----- TRECHO DO TEXTO

No estudo das relações políticas da oligarquia estadual, Nara Saleto apresenta três tabelas com as principais lideranças políticas capixabas, o perfil profissional, origem local e ligações familiares. A primeira trata do período de 1892 a 1906, a segunda, de 1908 a 1920 e a última, os anos de 1920. As temporalidades indicam, dentro da tradicional periodização da primeira República, as modulações capixabas. Sucederiam nesses marcos temporais a liderança de Moniz Freire, os Monteiros e finalmente o retorno de certa influência dos políticos da capital no cenário estadual.

Para Nara Saletto, as lideranças de Vitória dominaram nos dois primeiros anos da República, no entanto, a prevalência caiu quase à metade entre 1892 e 1906. Com os Monteiros, operou-se extraordinário aumento da representação de parte do sul capixaba – Cachoeiro de Itapemirim, Muqui e Muniz Freire. A expansão retirou vagas no legislativo não apenas de Vitória como também de municípios do norte, como Linhares. No último período, nos anos de 1920, observou-se, na opinião da autora, o retorno de certo prestígio de Vitória, apesar da vantagem em cadeiras no parlamento da representação do sul.

Nara Saletto conclui que a República, como no restante do país, favoreceu o fortalecimento das oligarquias, protegendo os grupos políticos estaduais da antiga intervenção do poder moderador. A adesão ao republicanismo significou a reação dos adversários da reforma social, como a abolição, libertando os senhores da intervenção do poder central. Os partidos nacionais cederam lugar aos partidos estaduais, raptados pelos grupos oligárquicos. A representação política elitista distinguiu também os capixabas, com quase 60% dos políticos formados em algum curso de nível superior, especialmente, de Direito. Poucos eram apenas fazendeiros, raros possuíam como profissão o comércio.

----------
----- DADOS FORNECIDOS

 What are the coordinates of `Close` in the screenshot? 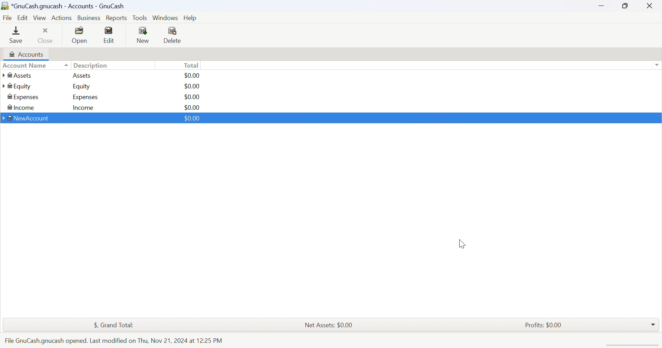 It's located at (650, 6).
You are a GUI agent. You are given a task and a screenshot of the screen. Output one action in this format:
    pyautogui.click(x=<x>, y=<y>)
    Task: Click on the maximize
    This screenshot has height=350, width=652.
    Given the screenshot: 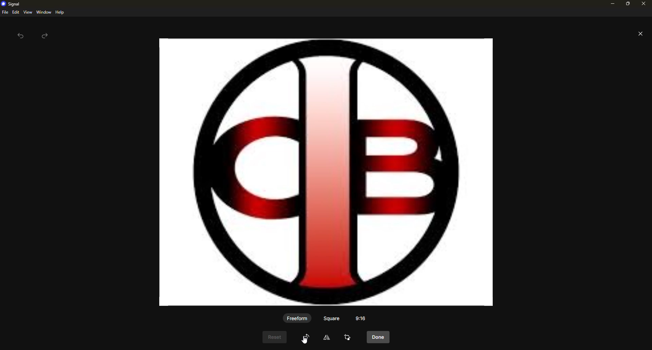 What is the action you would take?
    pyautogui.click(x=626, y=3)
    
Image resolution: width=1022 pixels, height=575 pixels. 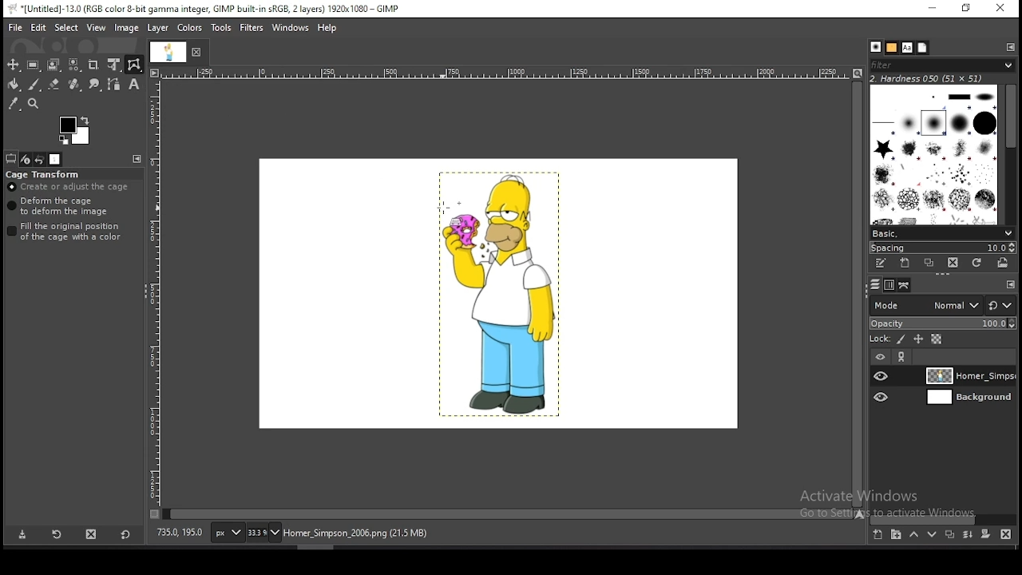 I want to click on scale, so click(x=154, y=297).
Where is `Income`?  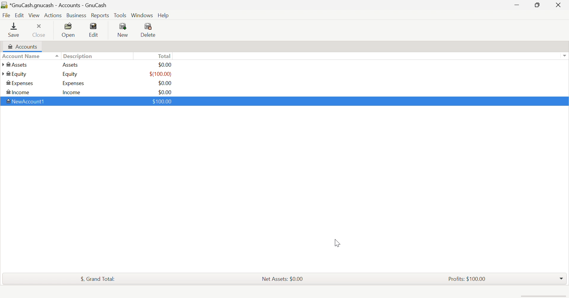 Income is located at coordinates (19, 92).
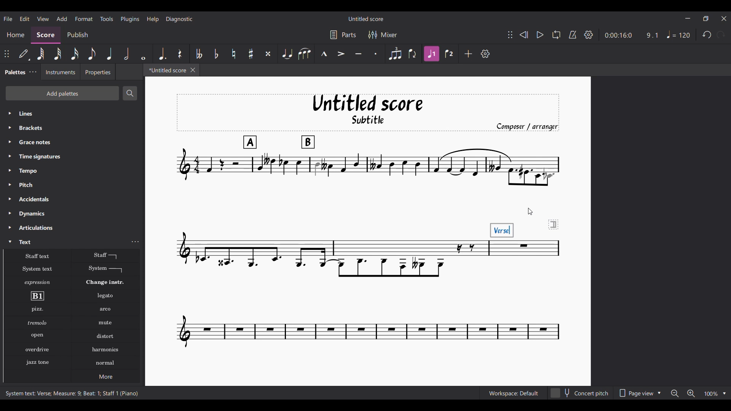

----------

TAREFAS PARA FAZER:
a. Diga se cada afirmação abaixo está de acordo com o trecho sobre a oligarquia capixaba, respondendo sim ou não e citando as palavras do trecho que decidem a resposta: (i) a primeira tabela cobre o período de 1892 a 1906; (ii) com os Monteiros, a representação do norte capixaba cresceu muito; (iii) a maior parte dos políticos capixabas tinha o comércio como profissão.
b. Segundo o trecho sobre a oligarquia capixaba, qual curso superior aparece como o mais comum entre os políticos formados?
c. Liste todos os municípios capixabas citados no trecho sobre a oligarquia capixaba.
Os registros foram tirados de outra fonte.

RESPOSTAS POR TAREFA:
a.
(i) Sim: "A primeira trata do período de 1892 a 1906".
(ii) Não: "operou-se extraordinário aumento da representação de parte do sul capixaba".
(iii) Não: "raros possuíam como profissão o comércio".

b. O curso de Direito.

c. Vitória, Cachoeiro de Itapemirim, Muqui, Muniz Freire e Linhares.